All too often we see stars in the music world that have been seemingly plucked out of obscurity and placed lovingly in the fabled catbird seat.
I'm talking about the American Idols, the Britney Spears, and the other folks that rely more on looks and luck than actual talent. Just so you know, there are indeed still people out there who work hard and stick to their dreams through thick and thin, hoping for that one big break.
One of the latest examples of that type of entertainer has roots right here in the Lowcountry.
Those who know Eddie Bush will tell you that his guitar isn't simply an instrument that he plays, but rather an extension of his own body.
I doubt even Bush's immediate family can remember a time when he wasn't picking out a song on a guitar.
In the '90s the Eddie Bush Group was one of this town's most in demand acts, and Bush got a chance to open for the likes of Ted Nugent, Cheap Trick, Sammy Hagar and .38 Special. He also gained notoriety after September 11, 2001, when that day's events led him to write and record "Spirit of America," which received national airplay in the months that followed.
For those that wondered what Bush has been up to lately, well, that's where we get to the part of the story where it is demonstrated that hard work and perseverance do indeed pay off.
After playing some shows in Nashville, Tenn., a couple of years back, Bush hooked up with fellow songwriters Royal Reed and Chris Roberts. Reed and Roberts had been tossing around the idea of a vocal trio in the same vein as Crosby, Stills & Nash. The duo had already started collaborating with legendary songwriter Marcus Hummon, who had penned No. 1 hits for the likes of The Dixie Chicks and Rascal Flatts.
Sensing some magic happening, Reed and Roberts began to search for a third voice to complete their vision. No one seemed like the right fit, until Eddie Bush showed up. Once the final piece of the puzzle was in place, the guys became the group One Flew South, eventually landed a recording and publishing deal, and commenced recording the trio's debut CD.
The resulting collection of songs, titled "Last of the Good Guys," hit store shelves Tuesday. The album captures not only the harmony styling reminiscent of CS&N, but also those of other harmonious classic rock acts, including The Eagles and Kansas.

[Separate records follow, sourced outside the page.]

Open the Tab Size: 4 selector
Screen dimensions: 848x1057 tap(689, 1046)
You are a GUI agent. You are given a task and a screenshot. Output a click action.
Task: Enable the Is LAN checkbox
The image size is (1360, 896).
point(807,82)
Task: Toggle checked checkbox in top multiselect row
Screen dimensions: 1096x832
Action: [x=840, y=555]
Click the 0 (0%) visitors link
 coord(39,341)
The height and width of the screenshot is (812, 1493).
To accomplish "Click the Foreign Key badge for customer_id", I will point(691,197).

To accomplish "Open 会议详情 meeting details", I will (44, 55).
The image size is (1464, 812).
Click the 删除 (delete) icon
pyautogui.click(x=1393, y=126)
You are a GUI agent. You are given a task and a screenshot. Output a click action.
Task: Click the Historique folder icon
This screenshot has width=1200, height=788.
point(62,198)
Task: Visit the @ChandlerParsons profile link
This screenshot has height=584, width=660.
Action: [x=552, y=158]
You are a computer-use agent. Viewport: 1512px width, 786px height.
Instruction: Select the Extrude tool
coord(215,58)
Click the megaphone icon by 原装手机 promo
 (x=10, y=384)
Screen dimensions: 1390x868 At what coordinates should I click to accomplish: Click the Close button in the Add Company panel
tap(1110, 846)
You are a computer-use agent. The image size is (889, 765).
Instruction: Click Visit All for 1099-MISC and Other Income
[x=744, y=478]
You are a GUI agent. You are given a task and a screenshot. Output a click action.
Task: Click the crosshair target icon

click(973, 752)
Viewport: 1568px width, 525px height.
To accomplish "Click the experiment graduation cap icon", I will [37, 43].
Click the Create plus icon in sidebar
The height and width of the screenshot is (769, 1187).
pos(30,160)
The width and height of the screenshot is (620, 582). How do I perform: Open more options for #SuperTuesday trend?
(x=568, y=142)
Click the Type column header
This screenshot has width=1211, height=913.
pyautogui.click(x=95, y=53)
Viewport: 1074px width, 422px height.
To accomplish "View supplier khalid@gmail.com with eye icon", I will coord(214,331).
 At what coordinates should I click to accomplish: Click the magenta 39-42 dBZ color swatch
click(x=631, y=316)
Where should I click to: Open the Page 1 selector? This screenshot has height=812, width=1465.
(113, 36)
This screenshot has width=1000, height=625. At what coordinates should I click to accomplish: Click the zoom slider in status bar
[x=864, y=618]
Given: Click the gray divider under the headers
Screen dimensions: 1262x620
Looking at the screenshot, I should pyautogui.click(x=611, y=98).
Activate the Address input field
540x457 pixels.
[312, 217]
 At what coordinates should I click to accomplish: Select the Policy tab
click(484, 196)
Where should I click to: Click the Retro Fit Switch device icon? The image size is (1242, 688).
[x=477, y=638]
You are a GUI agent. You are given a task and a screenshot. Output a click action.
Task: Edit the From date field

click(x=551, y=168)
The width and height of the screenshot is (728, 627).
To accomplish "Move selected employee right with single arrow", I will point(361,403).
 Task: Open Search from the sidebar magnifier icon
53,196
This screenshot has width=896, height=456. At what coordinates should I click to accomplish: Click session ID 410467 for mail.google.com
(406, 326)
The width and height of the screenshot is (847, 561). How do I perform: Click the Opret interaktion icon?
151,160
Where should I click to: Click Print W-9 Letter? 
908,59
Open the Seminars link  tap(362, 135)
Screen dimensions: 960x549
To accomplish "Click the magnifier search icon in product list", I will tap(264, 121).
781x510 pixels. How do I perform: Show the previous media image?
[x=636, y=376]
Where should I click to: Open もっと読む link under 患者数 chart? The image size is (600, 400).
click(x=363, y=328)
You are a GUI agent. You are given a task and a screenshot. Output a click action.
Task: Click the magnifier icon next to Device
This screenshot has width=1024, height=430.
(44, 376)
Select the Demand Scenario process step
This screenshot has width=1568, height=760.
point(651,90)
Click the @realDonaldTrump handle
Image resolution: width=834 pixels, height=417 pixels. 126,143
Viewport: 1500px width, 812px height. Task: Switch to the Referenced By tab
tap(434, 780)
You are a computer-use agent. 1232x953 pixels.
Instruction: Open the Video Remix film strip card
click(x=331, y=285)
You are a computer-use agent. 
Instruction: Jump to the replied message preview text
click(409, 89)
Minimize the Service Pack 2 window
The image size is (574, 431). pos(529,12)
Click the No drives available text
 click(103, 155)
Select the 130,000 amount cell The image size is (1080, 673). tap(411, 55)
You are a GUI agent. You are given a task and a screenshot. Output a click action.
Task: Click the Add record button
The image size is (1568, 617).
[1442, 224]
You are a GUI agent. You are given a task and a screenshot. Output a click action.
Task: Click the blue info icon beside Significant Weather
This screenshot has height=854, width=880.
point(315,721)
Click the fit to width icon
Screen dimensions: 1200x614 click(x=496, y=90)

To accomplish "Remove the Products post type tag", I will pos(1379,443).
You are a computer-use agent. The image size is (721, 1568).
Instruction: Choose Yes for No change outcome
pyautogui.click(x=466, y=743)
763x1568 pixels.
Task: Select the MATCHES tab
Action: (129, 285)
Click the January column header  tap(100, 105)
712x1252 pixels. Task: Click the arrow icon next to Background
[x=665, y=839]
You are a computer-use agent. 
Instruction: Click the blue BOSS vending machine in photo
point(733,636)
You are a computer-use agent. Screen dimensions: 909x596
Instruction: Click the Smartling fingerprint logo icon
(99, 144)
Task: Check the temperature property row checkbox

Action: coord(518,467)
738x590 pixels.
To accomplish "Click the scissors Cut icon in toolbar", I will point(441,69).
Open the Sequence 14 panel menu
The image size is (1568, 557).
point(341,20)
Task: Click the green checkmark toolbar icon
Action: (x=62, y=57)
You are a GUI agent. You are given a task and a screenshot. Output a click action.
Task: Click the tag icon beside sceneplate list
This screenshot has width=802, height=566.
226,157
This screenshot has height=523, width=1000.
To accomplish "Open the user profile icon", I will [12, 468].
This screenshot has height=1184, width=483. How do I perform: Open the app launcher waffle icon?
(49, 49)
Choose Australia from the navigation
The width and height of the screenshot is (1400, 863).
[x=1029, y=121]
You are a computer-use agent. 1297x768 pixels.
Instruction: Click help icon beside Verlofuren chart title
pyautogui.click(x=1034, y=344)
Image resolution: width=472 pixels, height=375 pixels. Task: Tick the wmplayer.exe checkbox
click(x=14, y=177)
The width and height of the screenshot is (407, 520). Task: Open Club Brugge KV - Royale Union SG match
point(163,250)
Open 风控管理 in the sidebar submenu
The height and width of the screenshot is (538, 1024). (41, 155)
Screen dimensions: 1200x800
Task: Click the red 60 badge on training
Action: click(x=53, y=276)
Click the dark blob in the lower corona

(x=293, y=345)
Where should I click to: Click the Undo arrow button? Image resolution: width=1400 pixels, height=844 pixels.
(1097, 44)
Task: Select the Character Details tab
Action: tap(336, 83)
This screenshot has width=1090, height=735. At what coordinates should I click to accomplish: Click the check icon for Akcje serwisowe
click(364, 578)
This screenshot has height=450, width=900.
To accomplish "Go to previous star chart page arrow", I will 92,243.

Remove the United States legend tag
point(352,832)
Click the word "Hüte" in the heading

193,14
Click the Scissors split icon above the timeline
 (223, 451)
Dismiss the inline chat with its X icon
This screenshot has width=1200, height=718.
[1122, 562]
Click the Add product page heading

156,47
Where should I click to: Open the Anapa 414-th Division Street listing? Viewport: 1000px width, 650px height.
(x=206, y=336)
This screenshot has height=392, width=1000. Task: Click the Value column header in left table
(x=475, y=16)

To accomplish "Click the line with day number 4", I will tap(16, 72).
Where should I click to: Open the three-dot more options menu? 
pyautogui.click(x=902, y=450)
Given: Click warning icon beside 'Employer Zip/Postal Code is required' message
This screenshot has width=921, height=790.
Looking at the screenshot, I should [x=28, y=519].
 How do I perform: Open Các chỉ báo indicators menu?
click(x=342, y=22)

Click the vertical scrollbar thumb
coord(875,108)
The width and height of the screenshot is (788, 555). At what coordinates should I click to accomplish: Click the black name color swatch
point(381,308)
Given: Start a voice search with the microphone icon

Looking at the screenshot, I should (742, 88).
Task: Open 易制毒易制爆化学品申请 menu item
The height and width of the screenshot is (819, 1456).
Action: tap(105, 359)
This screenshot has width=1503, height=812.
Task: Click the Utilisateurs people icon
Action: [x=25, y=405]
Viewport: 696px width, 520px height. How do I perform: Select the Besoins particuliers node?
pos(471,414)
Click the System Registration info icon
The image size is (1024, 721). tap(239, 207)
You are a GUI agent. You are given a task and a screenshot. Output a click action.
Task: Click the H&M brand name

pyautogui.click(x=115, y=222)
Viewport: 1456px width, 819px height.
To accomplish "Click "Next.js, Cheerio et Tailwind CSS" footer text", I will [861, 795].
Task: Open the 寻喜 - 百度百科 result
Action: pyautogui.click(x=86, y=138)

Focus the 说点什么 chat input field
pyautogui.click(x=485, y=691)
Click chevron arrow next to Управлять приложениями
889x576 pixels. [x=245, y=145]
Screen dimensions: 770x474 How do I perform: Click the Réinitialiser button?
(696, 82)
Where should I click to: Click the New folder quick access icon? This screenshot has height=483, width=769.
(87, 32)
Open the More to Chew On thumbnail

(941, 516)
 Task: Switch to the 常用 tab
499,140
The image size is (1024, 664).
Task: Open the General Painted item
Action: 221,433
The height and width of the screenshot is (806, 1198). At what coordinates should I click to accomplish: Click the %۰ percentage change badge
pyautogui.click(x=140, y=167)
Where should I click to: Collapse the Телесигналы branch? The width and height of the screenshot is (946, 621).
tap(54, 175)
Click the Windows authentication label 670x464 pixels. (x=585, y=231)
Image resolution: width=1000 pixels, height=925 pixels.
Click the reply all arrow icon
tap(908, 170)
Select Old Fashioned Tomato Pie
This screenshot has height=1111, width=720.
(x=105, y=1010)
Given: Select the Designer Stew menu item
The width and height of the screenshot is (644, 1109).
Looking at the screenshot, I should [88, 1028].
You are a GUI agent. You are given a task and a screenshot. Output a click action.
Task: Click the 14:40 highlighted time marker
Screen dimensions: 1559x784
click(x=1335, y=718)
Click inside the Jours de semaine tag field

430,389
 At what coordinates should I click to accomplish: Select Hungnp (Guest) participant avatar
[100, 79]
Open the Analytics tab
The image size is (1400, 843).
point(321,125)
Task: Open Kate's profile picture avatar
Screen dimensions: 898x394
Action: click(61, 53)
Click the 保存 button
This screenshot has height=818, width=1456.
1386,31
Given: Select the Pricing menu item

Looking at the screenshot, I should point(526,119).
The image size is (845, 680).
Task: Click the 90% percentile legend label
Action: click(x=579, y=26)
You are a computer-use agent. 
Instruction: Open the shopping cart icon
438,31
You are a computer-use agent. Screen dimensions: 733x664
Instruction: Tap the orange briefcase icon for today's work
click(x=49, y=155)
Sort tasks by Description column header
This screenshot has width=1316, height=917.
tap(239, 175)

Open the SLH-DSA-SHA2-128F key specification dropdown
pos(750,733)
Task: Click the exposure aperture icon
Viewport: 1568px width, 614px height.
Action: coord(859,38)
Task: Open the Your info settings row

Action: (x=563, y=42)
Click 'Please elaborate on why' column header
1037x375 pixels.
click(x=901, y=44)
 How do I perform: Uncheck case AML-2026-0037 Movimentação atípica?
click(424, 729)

Songs such as "My Kind of Beautiful" and the CD's title track feature vocal interplay that reminds one of Don Henley and Glenn Frey, while later tracks such as "Makin' It Rain," "Junkie" and "Life" lean more toward the sweet three-part harmony of CS&N.
Two of the CD's best tracks, "She's a Gift" and "Sara," are co-written by Bush. "She's a Gift" is particularly easy on the ears, with a chorus that was made for radio play, and a sound that is not unlike that of another recent three-part harmony group, The Thorns, which featured Matthew Sweet, Pete Droge and Shawn Mullins.
The CD further benefits from the input of veteran songwriter J.D. Souther, who has co-written hits for The Eagles such as "Heartache Tonight" and "Best of My Love."
If that doesn't have any country rock fan out there chomping at the bit to hear the results, then something is terribly wrong.
Released on the Decca label, "Last of the Good Guys" looks and sounds as if the project had some time, money and thought put into it, and with any hope a push by the record company could lead to the elusive fame that Bush, Reed and Roberts have been pursuing for quite some time.
For Bush, it will be the culmination of years of keeping his eye on the musical prize. Somehow, that just seems more exciting and fulfilling than singing in front of Paula Abdul for a few weeks for the chance to "break into" the music business.